Students picketed public schools in Blythe, Calif., when tensions between the Hispanic community and the school district boiled over. The conflict led to the creation of a private school, Escuela de la Raza Unida, which remains in operation.

Editor’s note: On this Fourth of  July, redefinED is republishing a post that first appeared in May 2016 about a California school, birthed from years of dissatisfaction with the public school system, that struck a blow for education freedom.

If the American left had fully championed school choice decades ago, we may be celebrating what happened in 1972 in Blythe, Calif., as the spark of a movement.

That spring, the Mexican-American community’s frustration with the public school system boiled over, spurring creation of a scrappy “freedom school” that became Escuela de la Raza Unida, which still exists today.

This lost story from a remote desert town is steeped in the progressive politics of another era.

In Chicano Pride. In empowering the “poor.”

Even in Cesar Chavez and the United Farm Workers.

Carmela and Rigoberto Garnica have run Escuela de la Raza Unida for more than 40 years.

“We were ahead of the curve,” said Carmela Garnica, who has led the school with her husband, Rigoberto Garnica, since the beginning.

Hispanic support for school choice runs strong. But if there is anybody who has chronicled that history, even Hispanic school choice leaders are unaware. Perhaps the story of Escuela de la Raza Unida can inspire the deep dive that this subject deserves.

The school sprang from years of dissatisfaction. The fuse-lighter was an allegation that the principal of the public middle school in Blythe manhandled a female honor roll student, apparently for showing a politically provocative film to a Hispanic student group. But parents had complained about other issues for years. They wanted diversity in the nearly all-Anglo teaching corps. They wanted history lessons that acknowledged contributions of Native Americans and Mexican Americans.

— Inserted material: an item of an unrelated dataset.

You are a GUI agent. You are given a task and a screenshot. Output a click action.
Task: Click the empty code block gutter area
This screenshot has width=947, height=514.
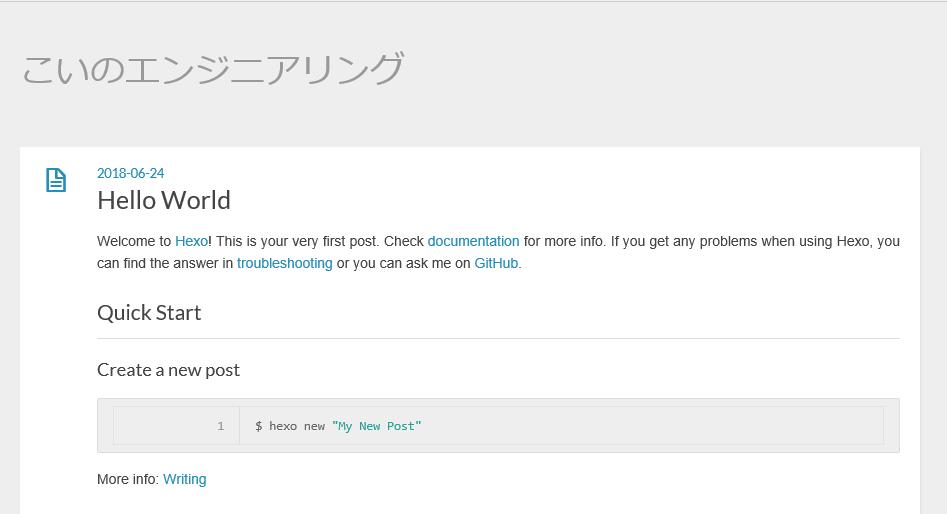point(163,426)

Students picketed the public schools for weeks. In the meantime, the community rallied to create an on-the-fly school where everybody pitched in to teach, cook, clean – whatever they could do. Initially, they met at a local park, according to newspaper articles and “A Choice For Our Children,” a 1997 book by California school choice supporter Alan Bonsteel. At some point, the dissidents decided to rent space for classes, a tiny former post office that could hold 50 students.

They never left.

Escuela de la Raza Unida began as a K-12 private school, and Garnica says it would have preferred to stay that way. But California doesn’t have vouchers or tax credit scholarships, despite multiple attempts at the ballot, including this liberal-led campaign in the late 1970s. Over the years, the school had to shift its mission to best match community needs with available funding.

Now it focuses on early learning and after school care, with other services thrown in. It helps adults translate documents in English, advocates for special education services, offers Mariachi lessons for young musicians. It also established one of the country’s first Chicano-owned educational radio stations.

Garnica said supporters are considering whether to go the charter school route. It could then serve older students, and emphasize career and technical education.

The freedom of a private school would be preferable to the regulatory constraints of a charter, Garnica said. But until the left embraces full choice, including private options, the community of Blythe will have to make do.

“If you’re a wealthy person, you can pay for private education. But if you’re low-income you can’t,” she said. “But just because you’re poor doesn’t mean you … don’t have the right to a quality education and the right to select the best education for your children.”

Garnica is a Democrat, and a loyal enough one for Gov. Jerry Brown to twice appoint her to a council on developmental disabilities. Her father, Alfredo Figueroa, was a United Farm Workers organizer who worked closely with Cesar Chavez. As a teen, she translated labor contracts into Spanish, and criss-crossed fields of melons and tomatoes to hand out fliers for pickets.

Yet she and her father make no bones about vouchers. They’ve pushed for them, and waited for them, for decades.

“Our students are locked into the system because of their economic status, and they can’t get out without vouchers,” Garnica told USA Today in 1993.

Garnica shrugged at the common perception that school choice is a creature of the right.

“We lived it first hand, so we know it’s not true,” she said.

There is no doubt, Garnica said, that Chavez himself was on board with creation of Escuela de la Raza Unida and, by extension, the bid for educational freedom it represented.

In a videotaped interview with Garnica’s father, Chavez talks about the need for the school, and for many more like it. (The interview can be found in this rough-cut documentary of events that led to the school’s creation.)

“The schools and the people who run the institutions want everybody to think the same way, and it’s impossible. We have different likes and dislikes, and different ideals, different motivations,” Chavez said. “And so I’m convinced more and more that the whole question of public education is more and more not meeting the needs of people, particularly in the case of minority group people … “

“Gradually,” he continued, “we’re going to see an awful lot of alternative schools to public education.”